探讨厄贝沙坦对早期糖尿病肾病(DN)大鼠肾脏晚期糖基化终产物(AGEs)及其受体(RAGEs)表达的影响以及厄贝沙坦的肾脏保护机制。
通过单次注射链脲佐菌素建立大鼠DN模型,随机分为模型组和厄贝沙坦治疗组。以正常大鼠作为对照,所有大鼠每日灌胃给药8周。检测24小时尿蛋白排泄量以及血清和肾组织中AGEs的含量。分别采用免疫组织化学和逆转录-聚合酶链反应检测肾组织中RAGEs及RAGEs蛋白和mRNA的表达。同时镜下评估肾脏的病理变化。
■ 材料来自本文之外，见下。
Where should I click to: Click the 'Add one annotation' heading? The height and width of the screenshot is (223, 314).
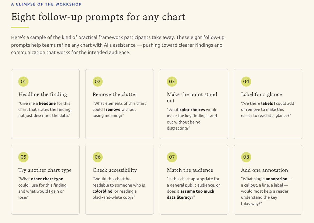[264, 170]

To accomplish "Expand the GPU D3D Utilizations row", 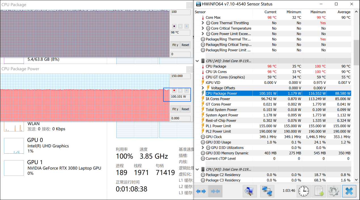I will click(203, 148).
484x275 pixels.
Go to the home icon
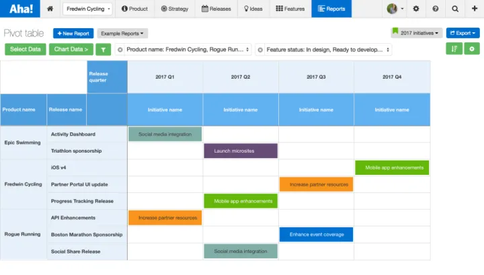coord(50,9)
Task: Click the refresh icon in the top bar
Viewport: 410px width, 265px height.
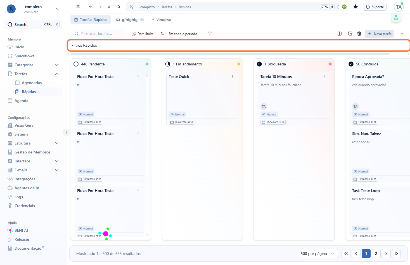Action: click(x=109, y=7)
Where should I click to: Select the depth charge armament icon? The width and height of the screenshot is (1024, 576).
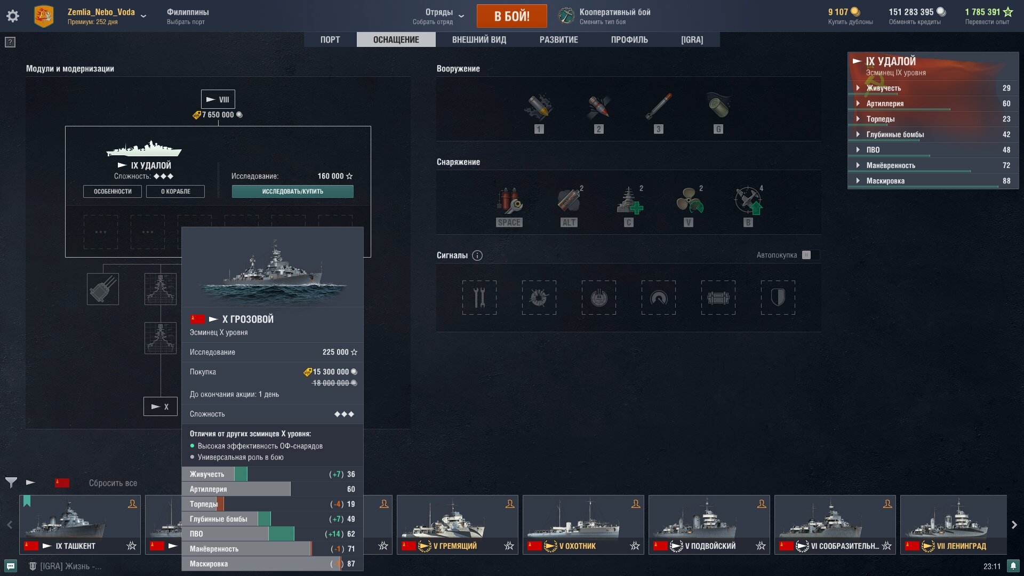point(718,107)
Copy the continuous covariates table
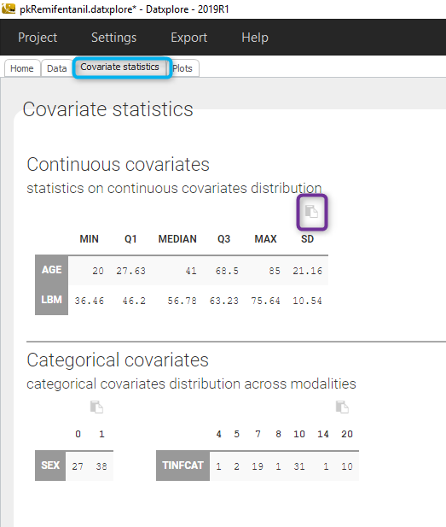Viewport: 446px width, 527px height. (311, 212)
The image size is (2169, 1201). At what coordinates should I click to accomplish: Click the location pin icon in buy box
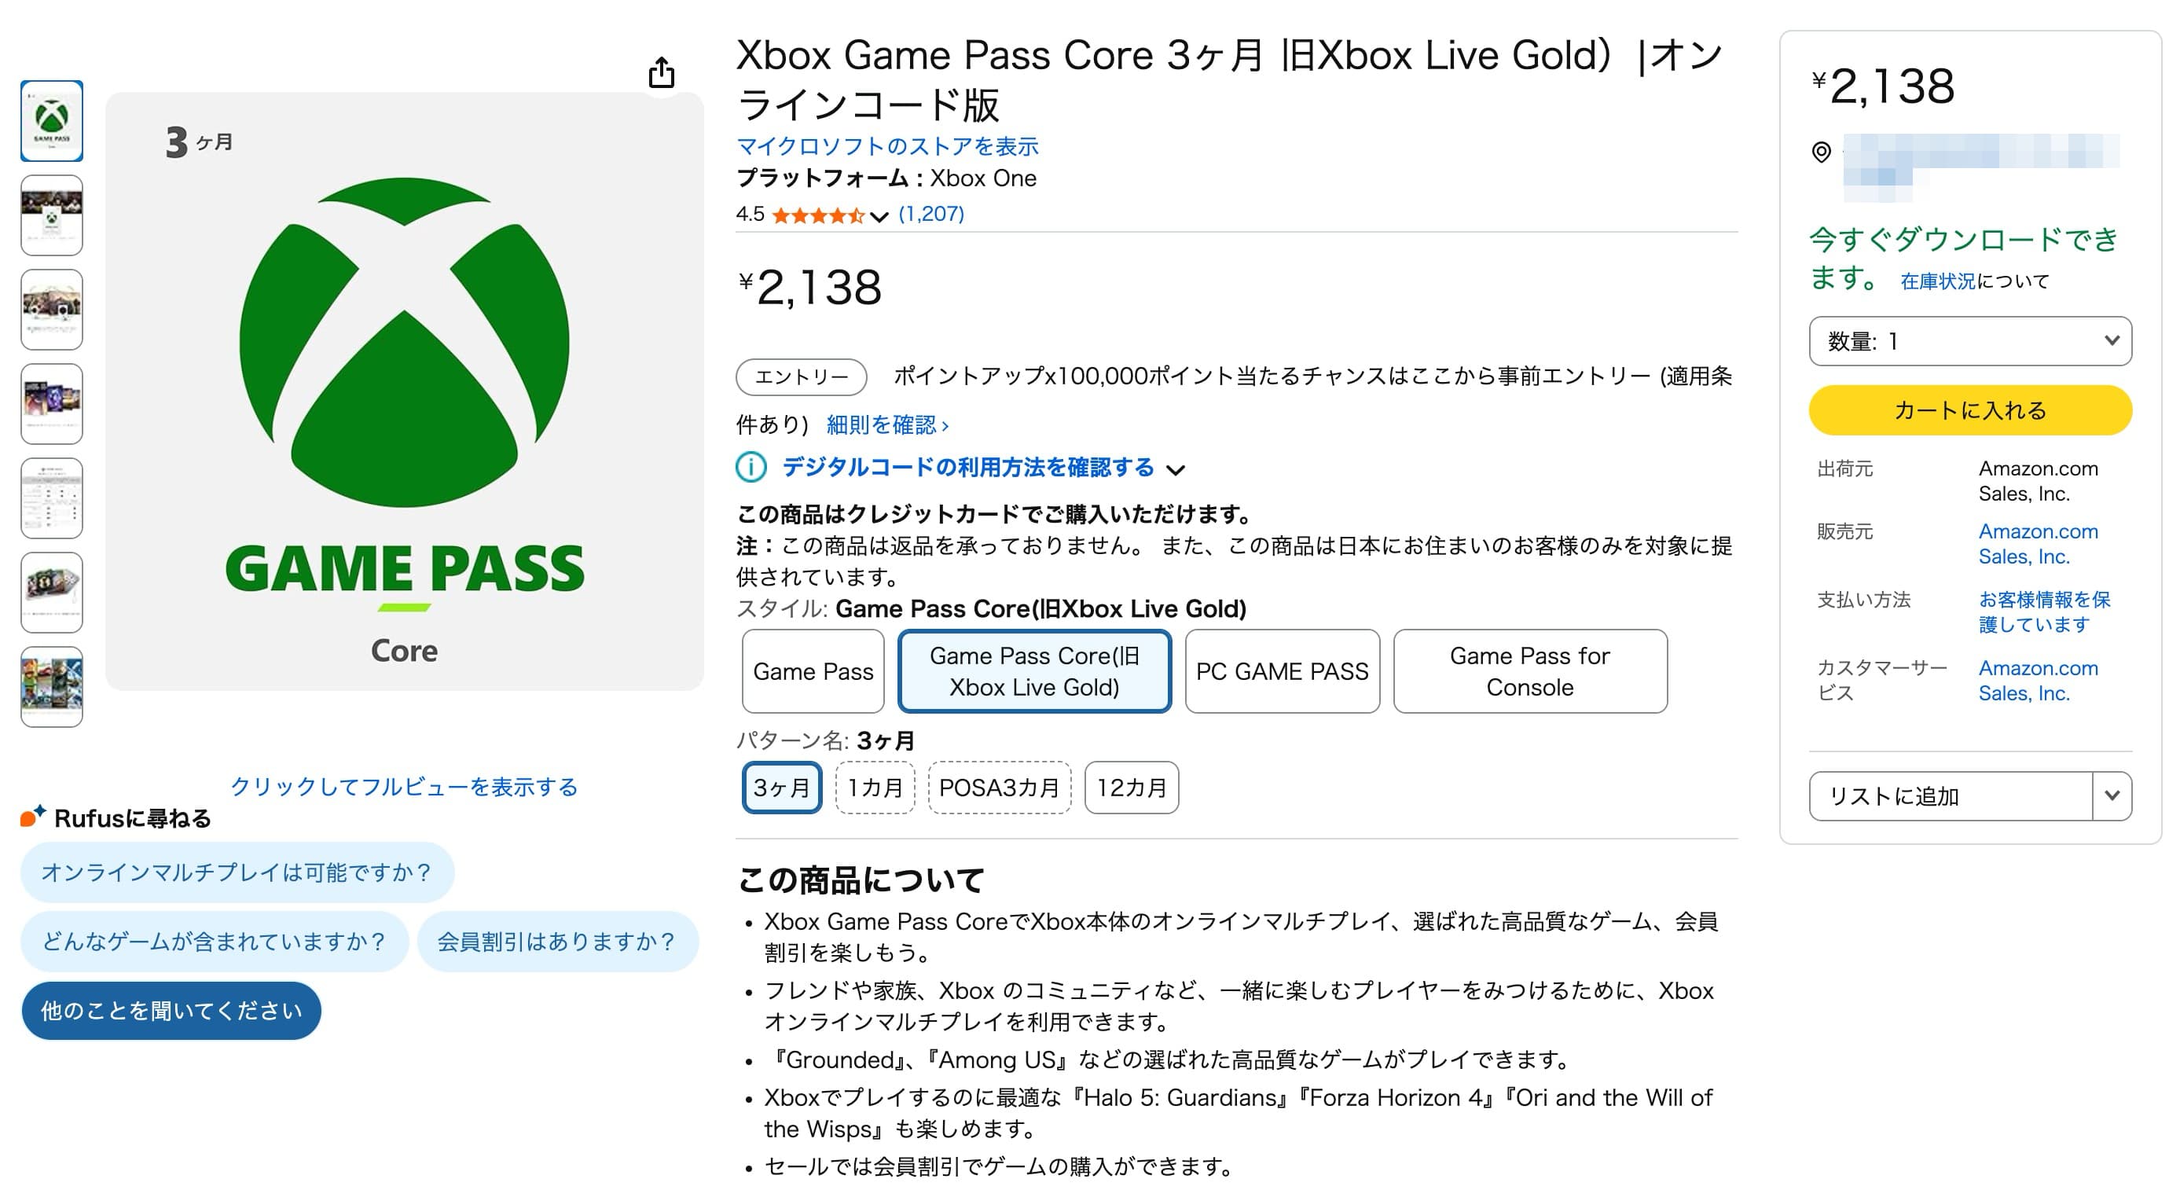(x=1820, y=152)
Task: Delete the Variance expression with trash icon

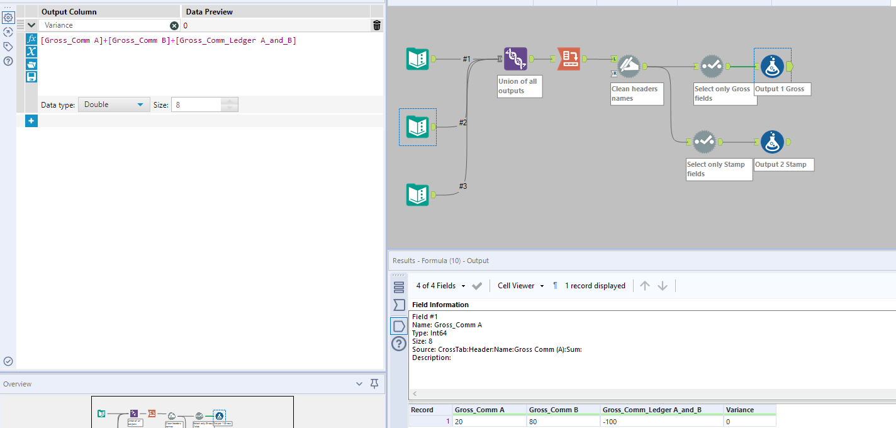Action: click(376, 25)
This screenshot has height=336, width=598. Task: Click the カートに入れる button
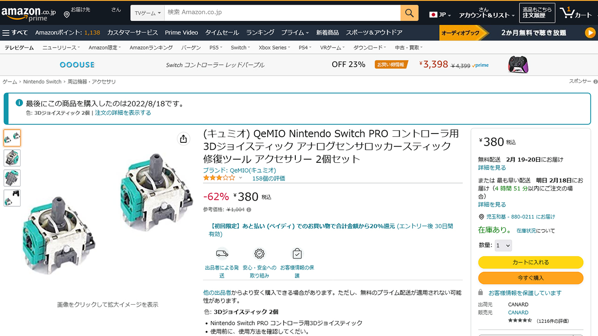pos(531,262)
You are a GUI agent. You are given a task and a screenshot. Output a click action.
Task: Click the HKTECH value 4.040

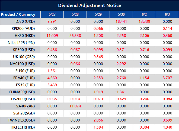167,127
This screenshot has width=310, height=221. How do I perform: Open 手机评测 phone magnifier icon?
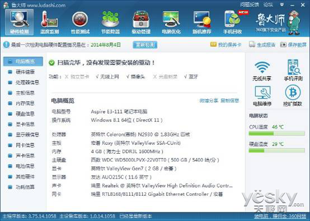(x=293, y=67)
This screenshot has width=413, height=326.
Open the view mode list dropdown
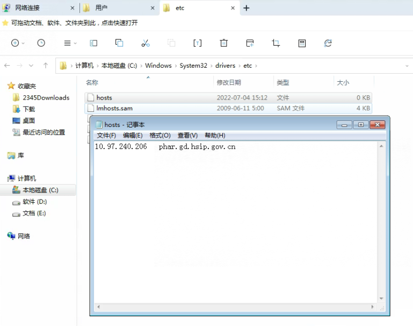[70, 43]
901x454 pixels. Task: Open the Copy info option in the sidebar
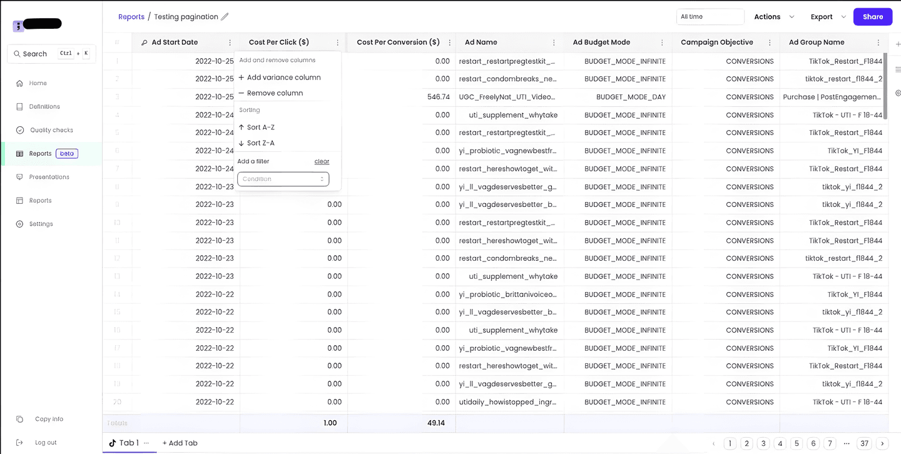point(49,419)
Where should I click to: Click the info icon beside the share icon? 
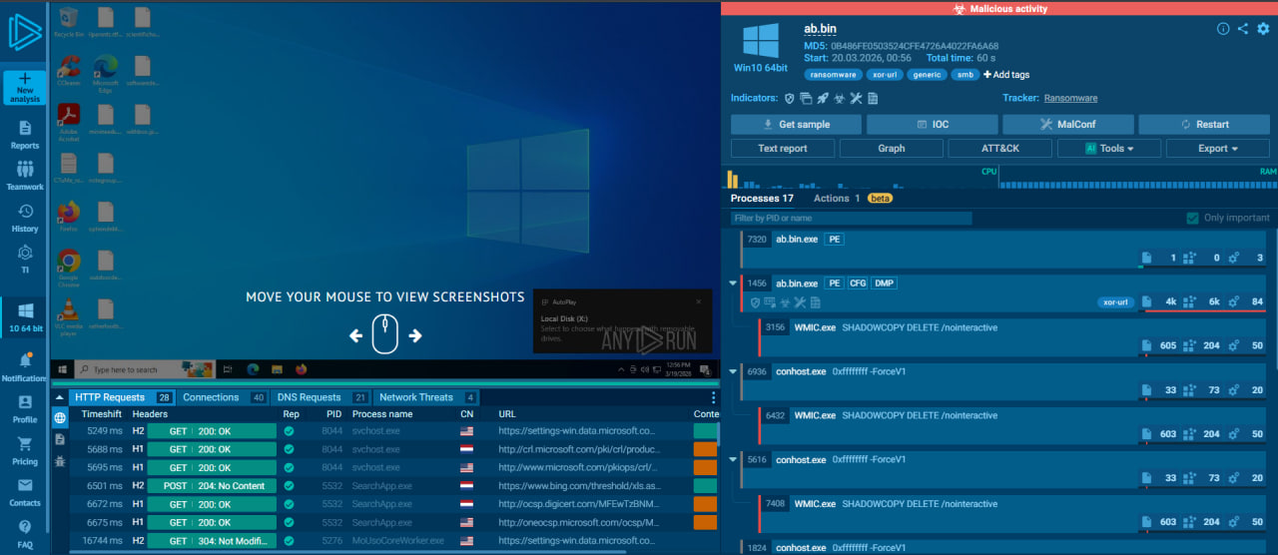[1223, 29]
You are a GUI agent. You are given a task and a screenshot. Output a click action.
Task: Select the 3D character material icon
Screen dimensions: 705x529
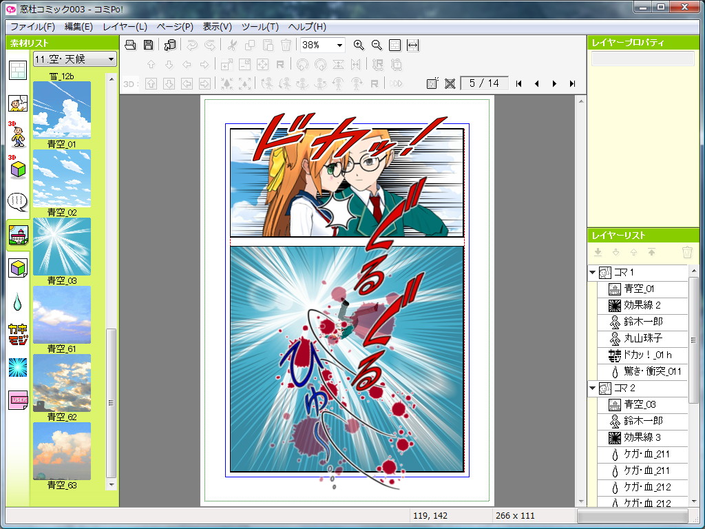click(17, 134)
厄贝沙坦显著降低DN大鼠24小时尿蛋白排泄量以及血清和肾组织中AGEs的含量,同时使肾组织中RAGEs及RAGEs蛋白和mRNA水平的表达降低。该治疗明显减轻了DN大鼠肾脏的病理变化。
厄贝沙坦可能通过降低血清和肾脏中AGEs的含量以及抑制肾脏中RAGEs及RAGEs的mRNA表达而对DN起到肾脏保护作用。